I testi di studio proposti sono i seguenti:

- L’arte e la storia dell’arte a cura di R. Scrinieri 1a (Il mondo antico) -1b (Il Medioevo), Milano (Minerva Italica) 2002 (vol. 1a, cap. 18-19, pp. 250-305; 1b, tutto) oppure P.L. DE VECCHI - E. CERCHIARI, I tempi dell'arte. Dalla preistoria al Medioevo, Milano (Bompiani) 2000, volume I (da parte II, cap. 4, p. 158 fino alla fine). Lo studio del manuale dovrà riguardare l'arte medievale dall'età paleocristiana al gotico internazionale compreso. In alternativa ai manuali sopra elencati potranno eventualmente essere scelti anche i due seguenti: P.L. DE VECCHI - E. CERCHIARI, Arte nel tempo, Milano (Bompiani) 1991 (da vol. I, tomo secondo (Il Medioevo), parte III, cap. I fino alla fine; inoltre vol. II, tomo I, cap. I, pp. 2-45) oppure E. BAIRATI-A. FINOCCHI, Arte in Italia, Torino (Loescher) 1988 (vol. I, da parte II, cap. XIII fino alla fine; inoltre vol. II, cap. I, pp. 1-42). Dato che il capitolo dedicato alla cultura tardogotica è quasi sempre quello d’inizio di un volume successivo e distinto rispetto a quelli richiesti si accetta lo studio di questa parte su qualsiasi manuale a disposizione dello studente.

- L. BELLOSI, Giotto, Firenze (Scala) 2000

- A scelta:
B. Breank, Originalità e innovazione nell’arte medievale, in Arti e storia nel Medioevo, I. Tempi, spazi, Istituzioni, a cura di E. Castelnuovo e G. Sergi, Torino (Einaudi) 2002, pp. 3-69
o
W. SAUERLÄNDER, Tempi vuoti e tempi pieni, in Arti e storia nel Medioevo, I. Tempi, spazi, Istituzioni, a cura di E. Castelnuovo e G. Sergi, Torino (Einaudi) 2002, pp. 121-170.
o
F. GANDOLFO, Cosa è giunto fino a noi. Distruzioni e perdite, in Arti e storia nel Medioevo, IV. Il Medioevo al passato e al presente, a cura di E. Castelnuovo e G. Sergi, Torino (Einaudi) 2004, pp. 33 – 76.

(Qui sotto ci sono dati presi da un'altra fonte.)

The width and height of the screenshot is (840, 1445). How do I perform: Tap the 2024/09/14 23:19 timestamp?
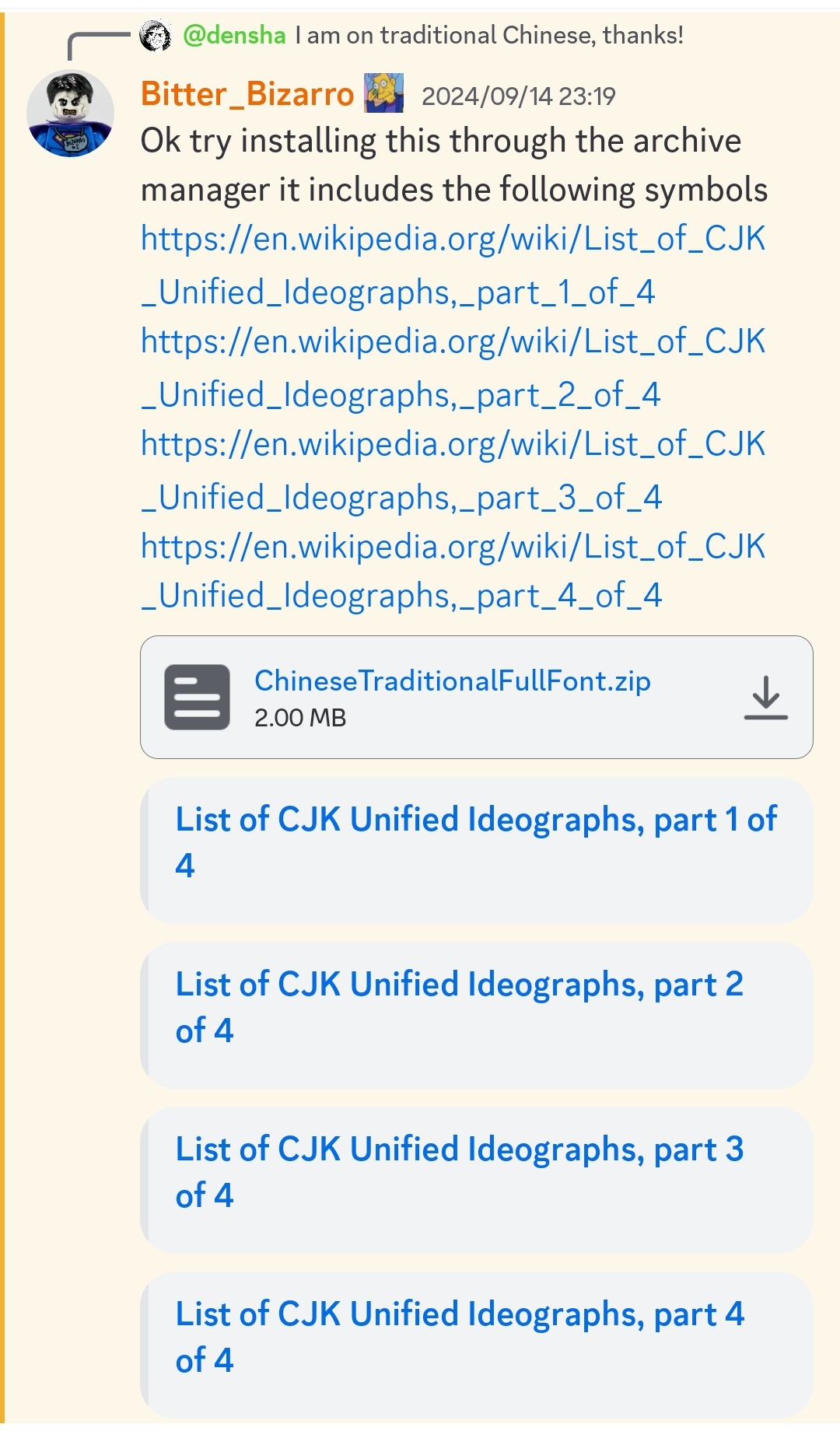click(518, 96)
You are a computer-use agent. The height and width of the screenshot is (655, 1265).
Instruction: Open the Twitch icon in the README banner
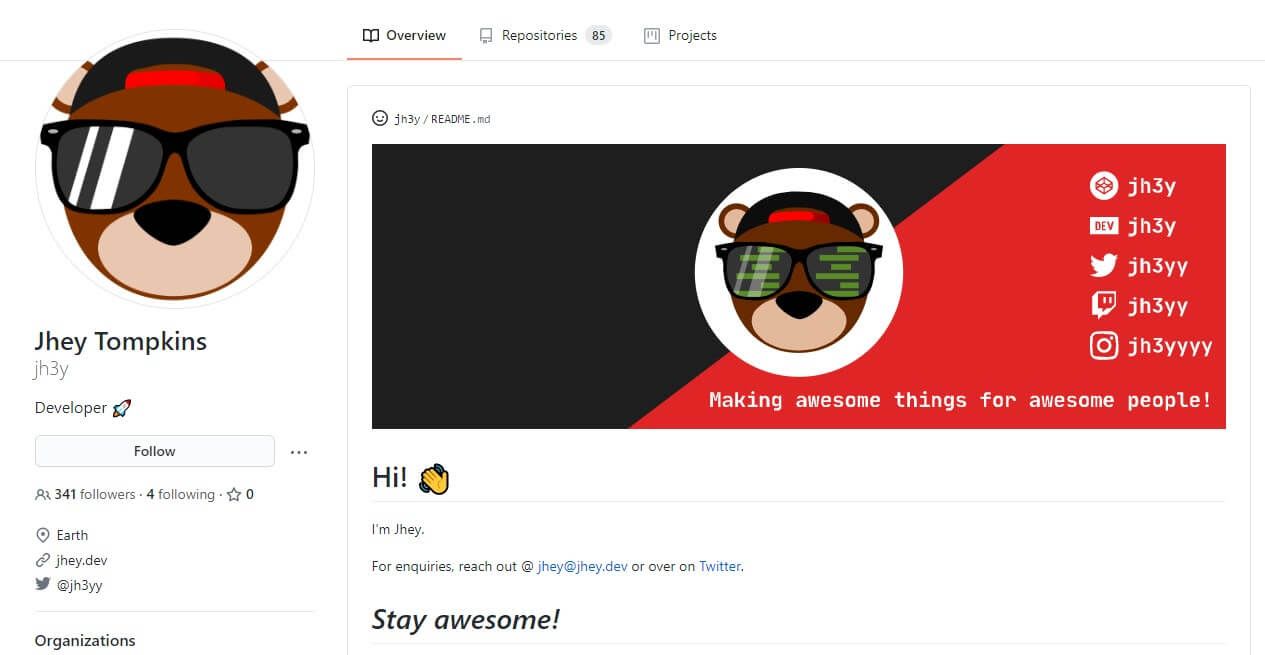(x=1103, y=305)
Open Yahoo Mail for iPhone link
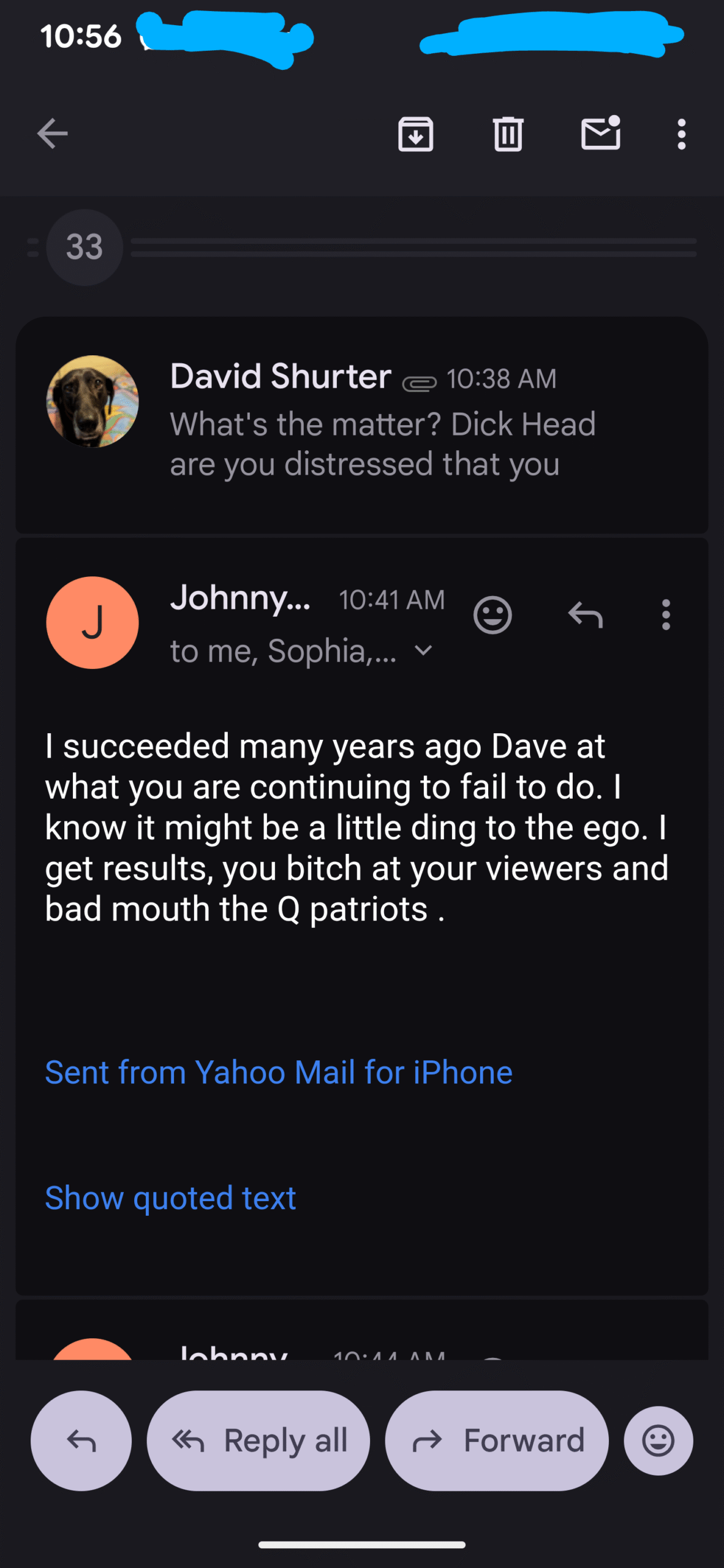The image size is (724, 1568). point(279,1072)
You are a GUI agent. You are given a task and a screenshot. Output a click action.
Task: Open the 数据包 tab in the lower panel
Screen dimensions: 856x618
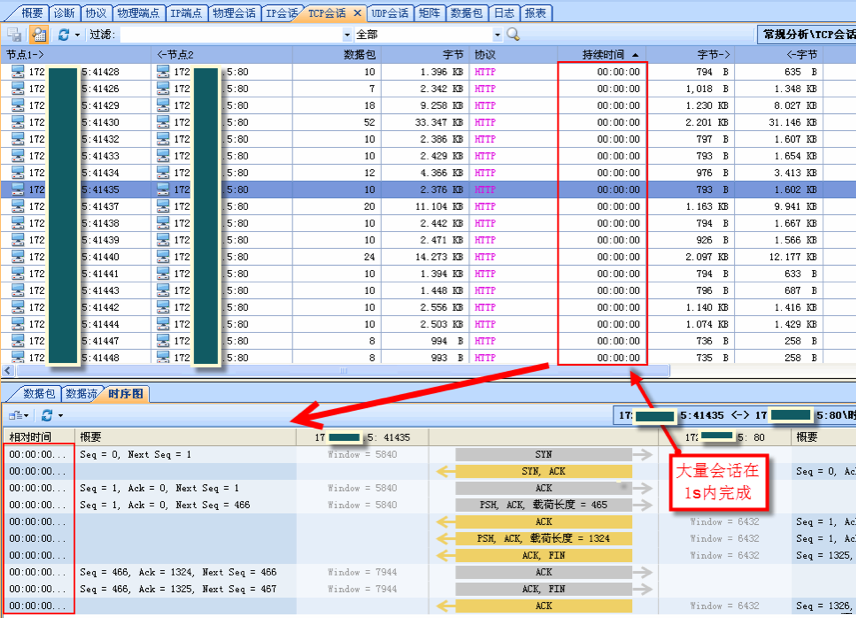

Metodi didattici: Lezioni frontali in aula e almeno due lezioni presso un monumento veronese significativo per lo svolgimento del programma

AVVERTENZE: i quadriennalisti dovranno integrare il programma del corso introduttivo e di quello progredito con due letture a scelta tra le seguenti:
E. Castelnuovo – C. Ginzburg, Centro e periferia, in Storia dell’arte italiana. I.I. Questioni e metodi, Torino (Einaudi) 1979, 283-352
E. Castelnuovo, Arte delle città, arte delle corti tra XII e XIV secolo, in Storia dell’arte italiana. II.I. Dal Medioevo al Quattrocento, Torino (Einaudi) 1983, pp. 167-227
S. Settis, Iconografia dell’arte italiana, 1100-1500: una linea, in Storia dell’arte italiana. I. III, L’esperienza dell’antico, dell’Europa, della religiosità, Torino (Einaudi) 1979, pp. 175-270
S. Settis, Continuità, distanza, conoscenza. Tre usi dell’antico, in Memoria dell’antico nell’arte italiana, III, Dalla tradizione all’archeologia, Torino 1986, pp. 373-486.